Docked back at Yokohama where we began the trip. We took a ship's tour of Tokyo that started with an hour long bus ride in morning traffic to go around 12 miles. First stop was a tsinto shrine to the Maori emperor built in the 1920s. Had to listen once more to the explanation of the different religions in Japan. The park was pretty but we were so shrined out. Next was a lunch of Japanese BBQ in a lovely garden restaurant. The chefs cooked everything on a big grill for the whole table. Fish and scallops, then vegetables, then beef and chicken. A refreshing mango sorbet with green tea to finish. Lunch was probably the highlight of the trip. On to the Imperial palace, which really is not a palace but a small brown building that you cannot see through the trees. Final stop was yet another Buddhist temple, this one in downtown Tokyo. Steven really wanted to have a rickshaw ride and he found a delightful driver willing to take us the short trip back to our bus pick up. I couldn't believe he could pull our combined weight but he did and gave us a good tour as well. We learned from him about how the boss at Asahi beer and Cup-O-Noodles gave money for the temple. Also saw the Asahi building that looks like a mug of beer. Back on the bus and another hour drive through traffic til we arrived back at the ship for the final time. Ate dinner then packed so the suitcases would be in the hall by 10:00.

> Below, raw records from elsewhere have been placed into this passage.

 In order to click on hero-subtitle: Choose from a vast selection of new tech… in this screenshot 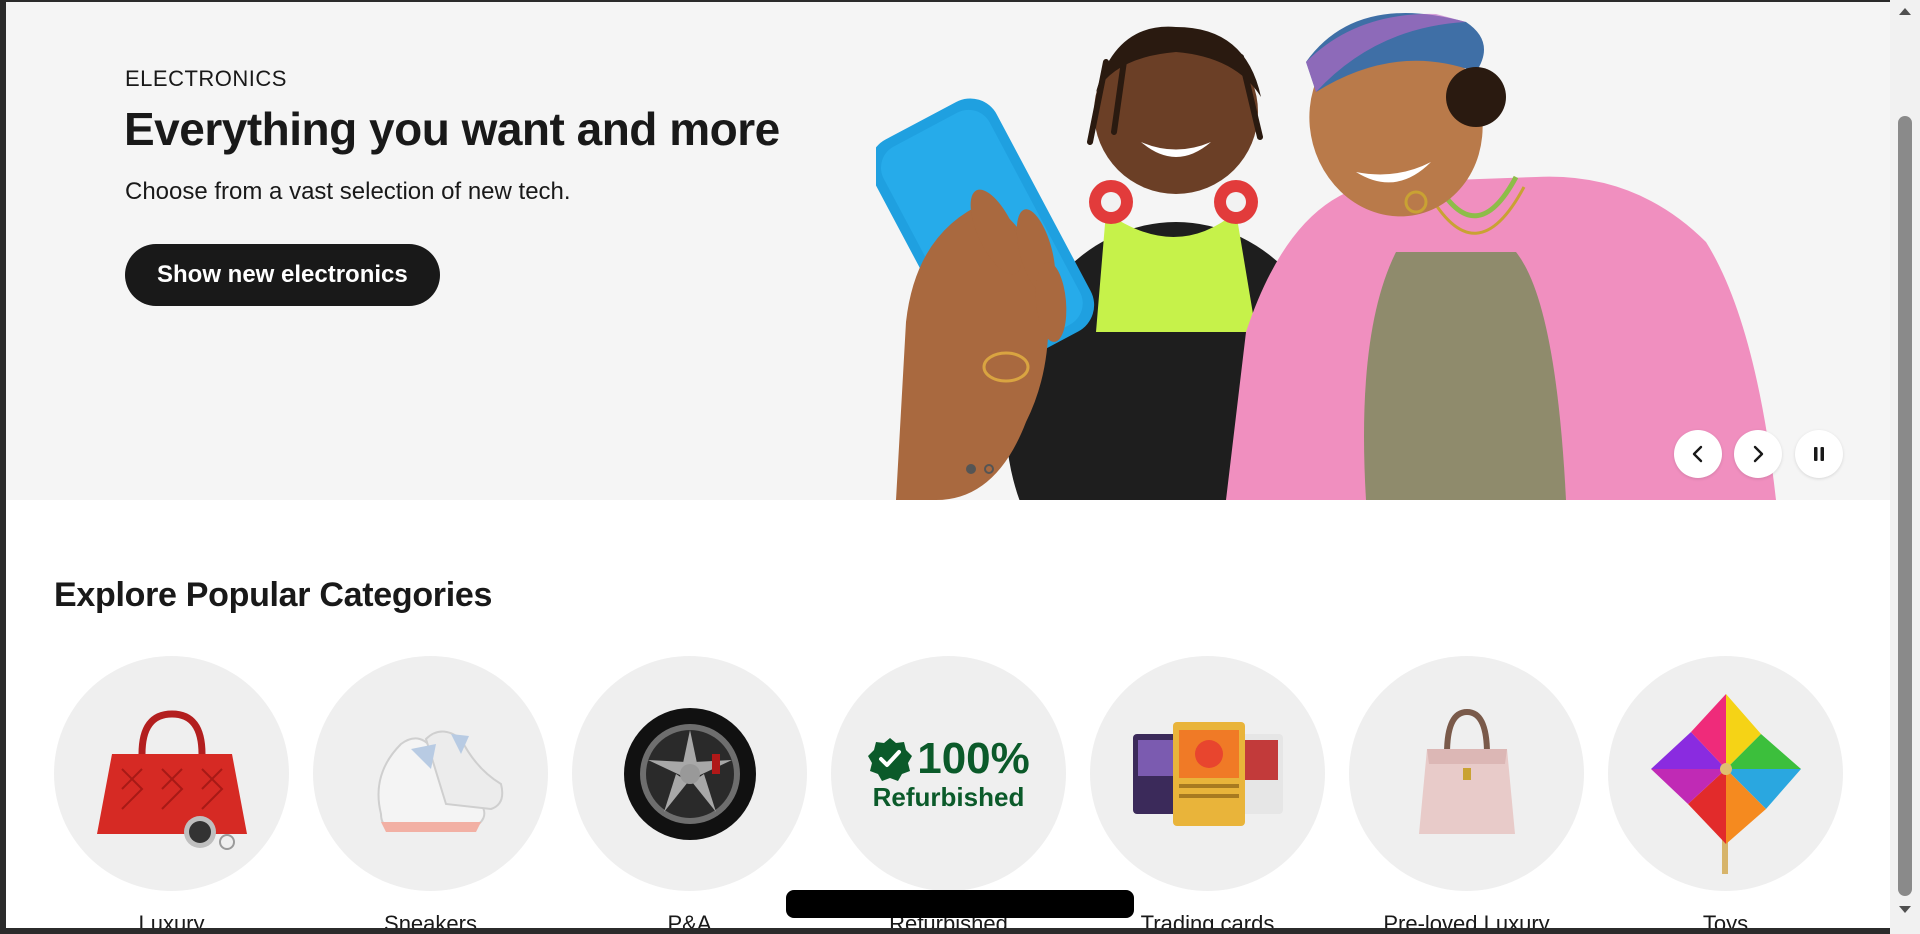, I will do `click(348, 192)`.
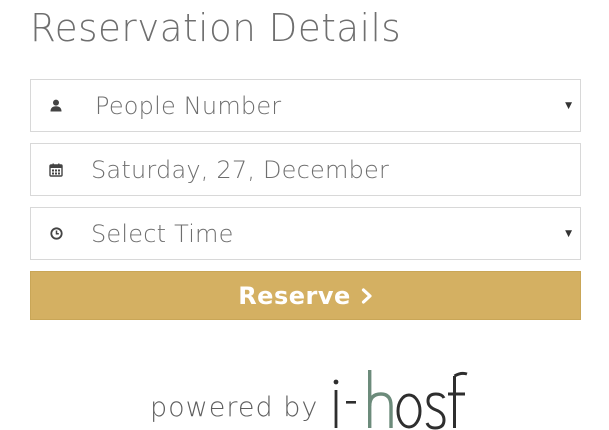 This screenshot has width=609, height=430. What do you see at coordinates (306, 234) in the screenshot?
I see `time-select: Select Time ▼` at bounding box center [306, 234].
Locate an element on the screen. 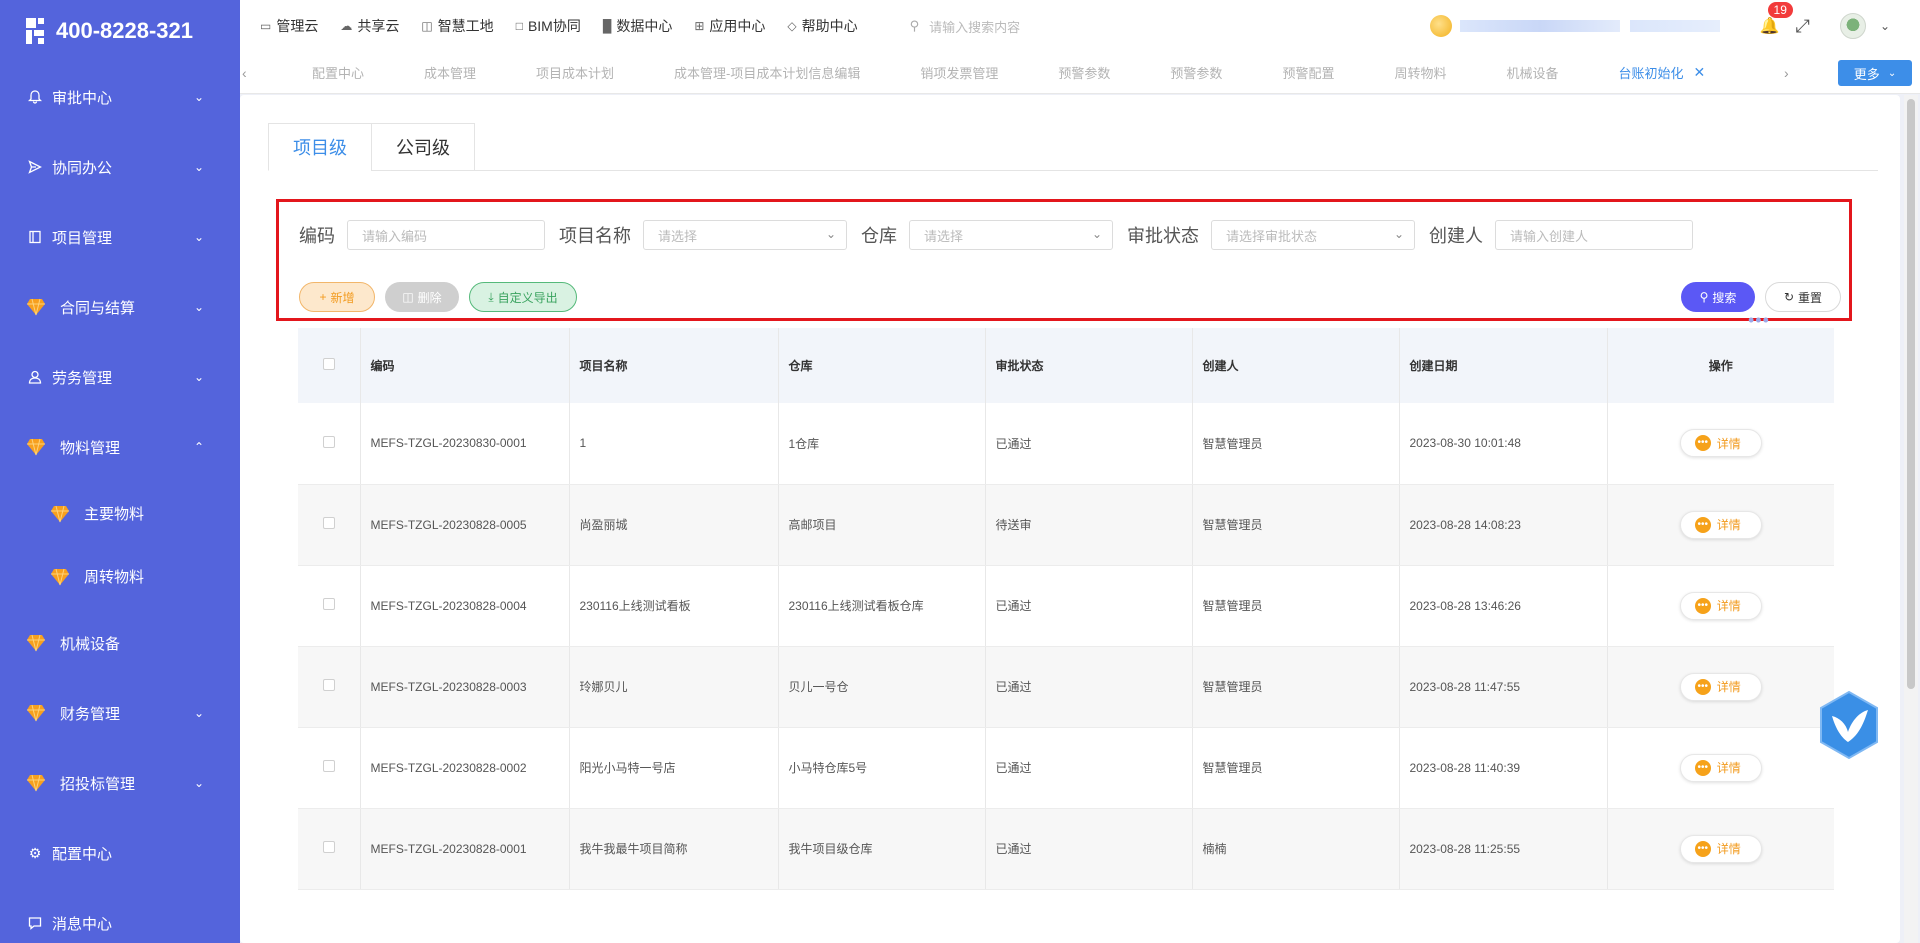 Image resolution: width=1920 pixels, height=943 pixels. page-scrollbar is located at coordinates (1911, 519).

A long travel day. Left the ship around 9:30. Hung out at the Tokyo airport for a few hours before the flight to LA. Really didn't get any sleep on the flight. A four hour layover in LA, then flight to Dallas, changed planes, and back to Baltimore. We got back Sunday afternoon, then back to work on Monday when the jet lag really hit. So that was our trip to Japan. The weather was fantastic, everything went smoothly, nobody died. I could have done with fewer temples, castles, and shrines, but all in all it was a good trip.